• tam adi constantin brancusi'dir..
  • yalin olmaya calısan heykel insanı okularda heykel ogrencilerine ilk once ogretilen isimlerden biri modern heykelin simgelerinden biri
  • "bird in space" (boşluktaki kuş) adlı eseri, christies adlı müzayede evinde yapılan satışta 27 milyon 450 bin dolardan (37 milyon ytl) alıcı bulan heykeltraş (fiyata, bir de 2m dolarlık komisyon ücreti de eklenecek). eser için ödenen paranın şimdiye kadar bir müzayedede bir heykel için ödenen en yüksek miktar olduğu belirtiliyormuş.
    eserin fotografi: http://2.bp.blogspot.com/…rancusi-bird-in-space.jpg
    (bkz: vay be)
  • soyadı olan brancusi, brankuş olarak telafuz edilen heykeltraş.1920'lerin montparnasse'ında fink atmıştır kendileri.

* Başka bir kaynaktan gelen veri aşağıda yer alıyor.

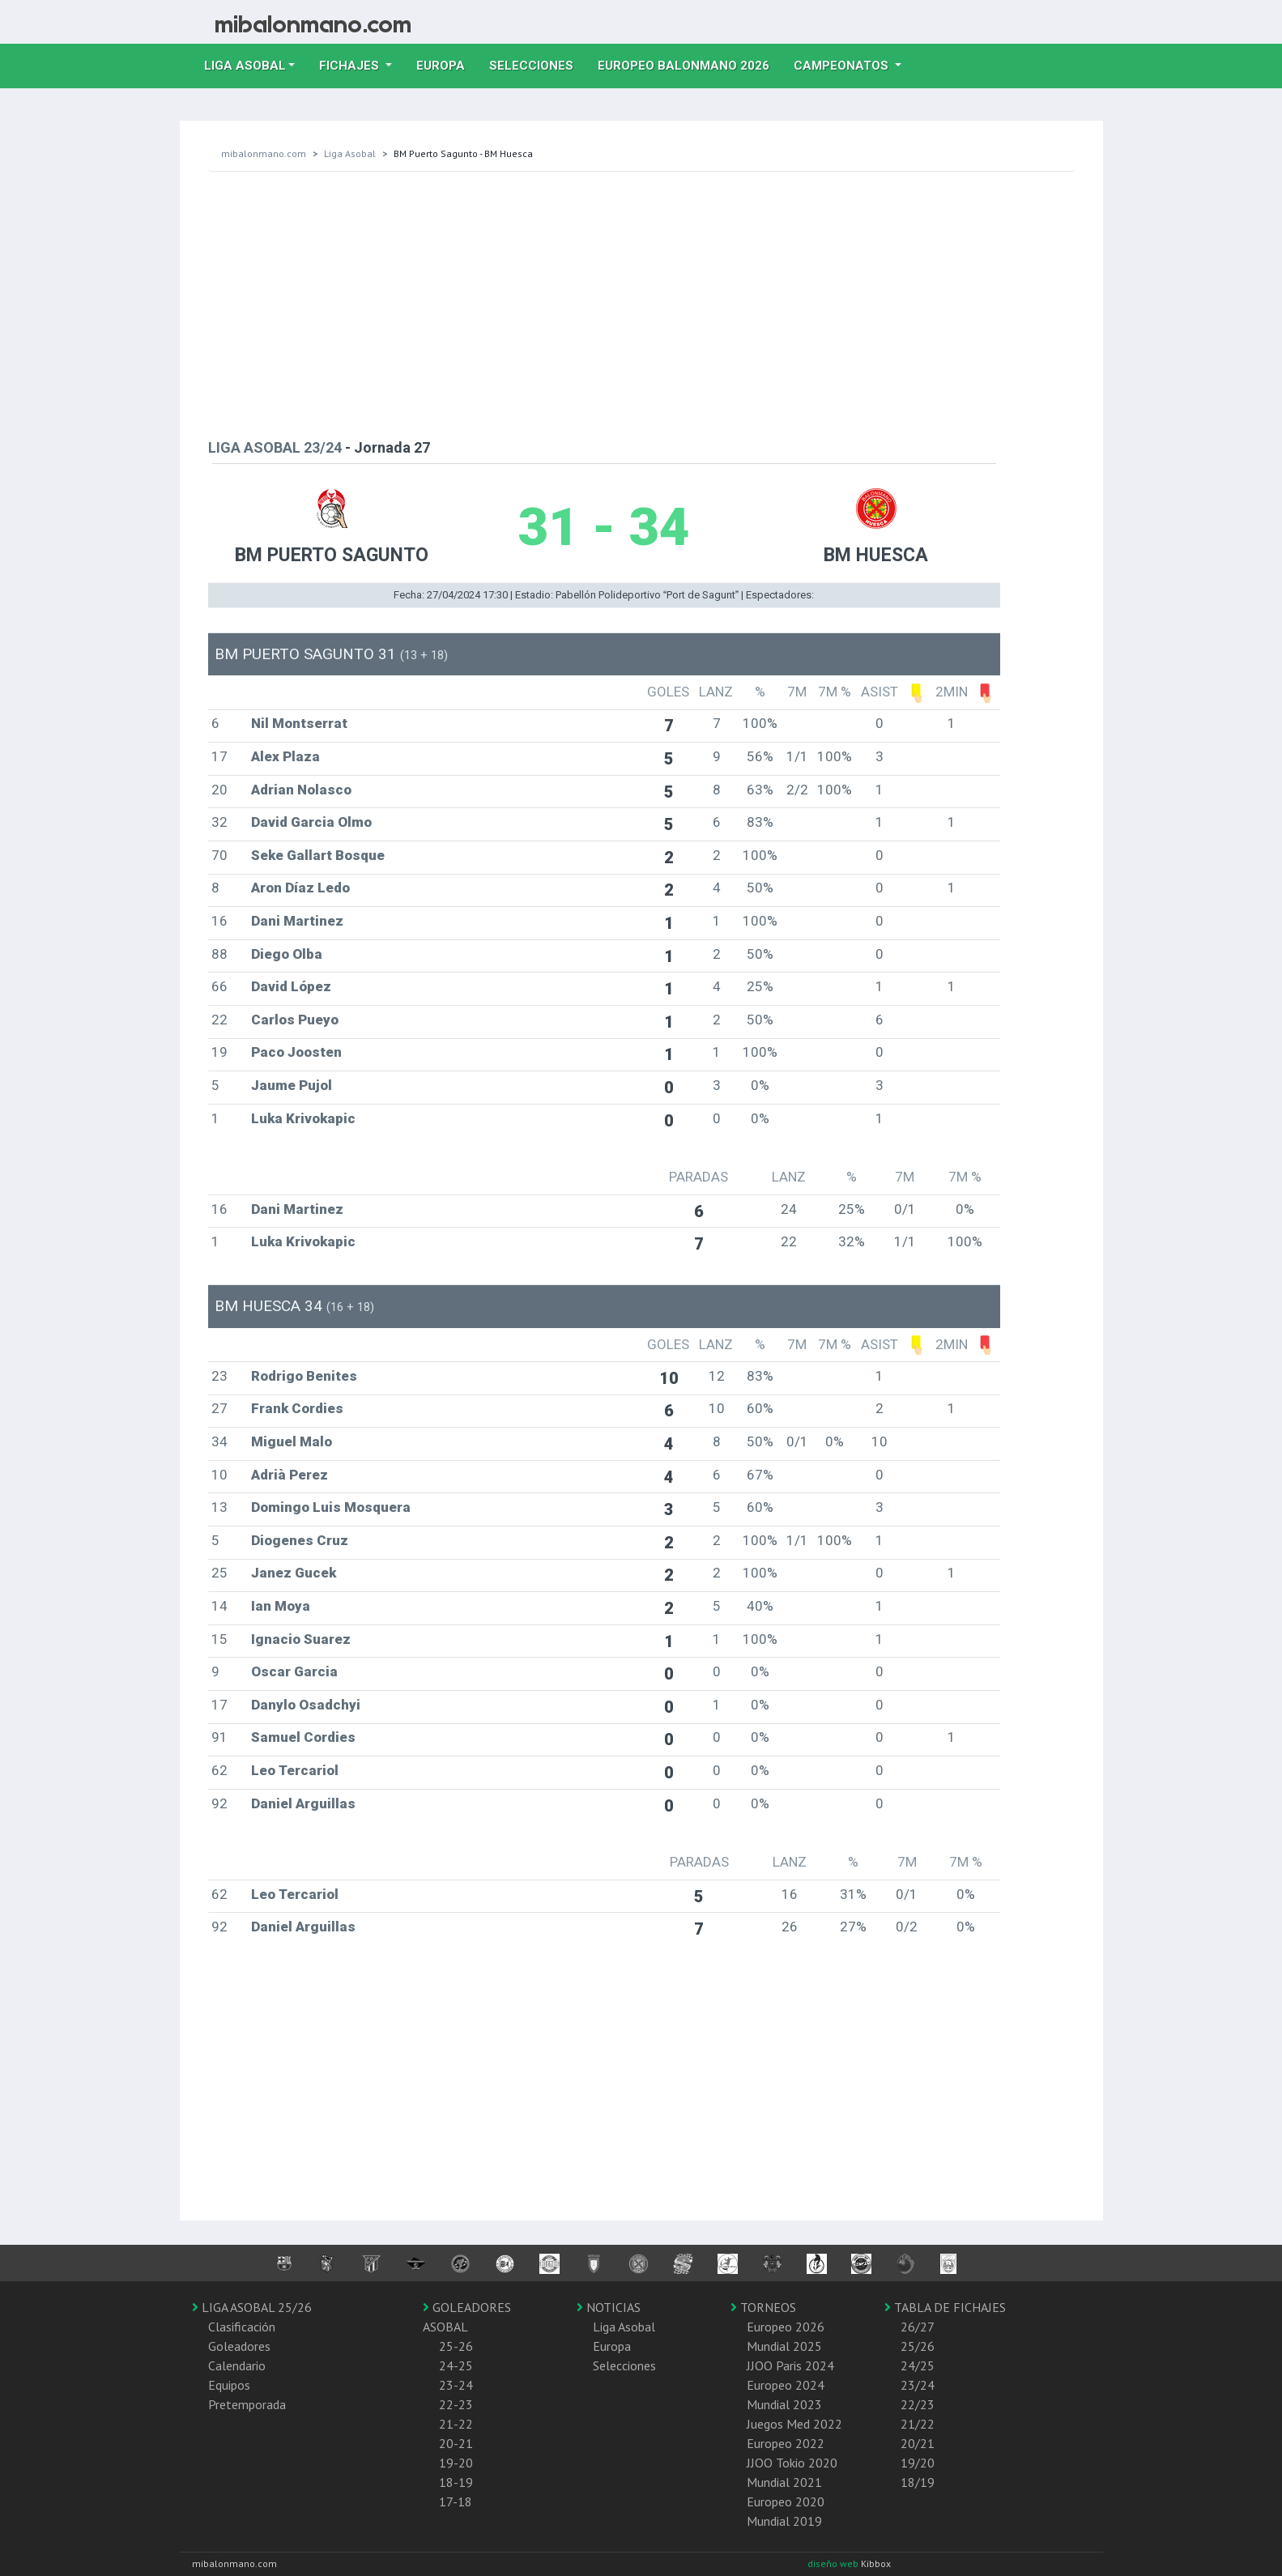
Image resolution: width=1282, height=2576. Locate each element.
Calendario (237, 2365)
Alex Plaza (285, 756)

  • amerika'dan getirttiği tunç bir heykeli hammadde diyerekten vergiye sokan amerikan gümrüğüne açtığı dava ile ününe ün katmış heykeltraş.ayrıca romanya'dan paris'e kadar da yürüyerek gidebilen bir insan.
    (bkz: art book)
  • zanaatkar formunda bir sanat adami. yasaminin buyuk cagunlugunu atolyesinde ya heykel yaparak ya da yaptigi heykellerin kopyalarini yaparak gecirmistir. genellikle yalniz takilir. rodin gibi bir dolu asistan ile calismaz, elinde zimparasiyla gunlerce bir heykeldeki ufak bir noktaya kavis vermeye calisir.

    heykellerinde seylerin ozunu, formunu, ideasini arar, bu baglamda platon'dan etkilenmistir. misal butun kuslari kus yapan sey nedir sorusuyla yola cikip, kus formunun gerek yeter elemanlarini bulmaya calisir. haliyle soyutlamaya gitmesi kacinilmazdir. heykellerini anlamak zordur, ama tam olarak ne oldugunu anlayamasiniz bile, size garip bir bicimde derinlerden bir yerden hep tanidik gelir figurleri.

    ayrica the kiss adli eseri icin (bkz: #9537832)
  • hiç, “şey”lere verdiğimiz isimlerin onların zihinlerimizdeki algılarını tamamen değiştirebileceğini düşündünüz mü? bu sorunun yanıtını ararken, romanya’da yaşadığım bir deneyimi paylaşmak isterim. brancusi’un yapıtlarından habersizken, târgu jiu parkında gezintiye çıktığım bir gün, resimde görmüş olduğunuz taş “zımbırtı”ların bir ismi olduğunu öğrendim yapıtın kenarına iliştirilmiş bir plaka üzerinden: “sessizlik masası” (romence: masa tacerii). daha birkaç dakika önce benim için çok da anlamı olmayan taş yontular, gözlerimin önünde, onlara verilmiş olan bu ismin koşullamasıyla yeni bir biçime büründü, yeni anlamlar kazandı. ona verilen ismin zihnimdeki algısı, onları yeni biçimlerde tekrar yonttu. söze dökemeyeceğim, ama zihnimin içinde canlanan yüzlerce farklı forma dönüştürdü taşı. sadece biçim değiştirmekle kalmayıp sonsuz sayıda hikaye de vaad etmeye başladı. o anda, sadece vaad ettiklerinin yerini alabilen bir sanatın sonsuza kadar var olabileceğini; sadece vaad etme cesareti olan bir sanatçının evrenselliğe ulaşabildiğini fark ettim. ve tanrı gibi yaratmayı bilmeden kral gibi yönetmeye talip olan sanatçının, isimlerin altında ezilebileceğini; adların karmaşasında kendine yeni bir ad vermeye çalışırken ortada sonsuza taşınacak bir adının bile kalmayabileceğini de...
  • auguste rodin'in yanında bir ay çalışmış sanatçı. eserlerinde genel olarak fazla detay işlememiştir. onun için eserlerinde işleyeceği konu "başlıca" özelliklerinden ibaretti. ilk bakışta anlaşılması zor olan eserlerle karşımıza çıkmaktadır kendisi.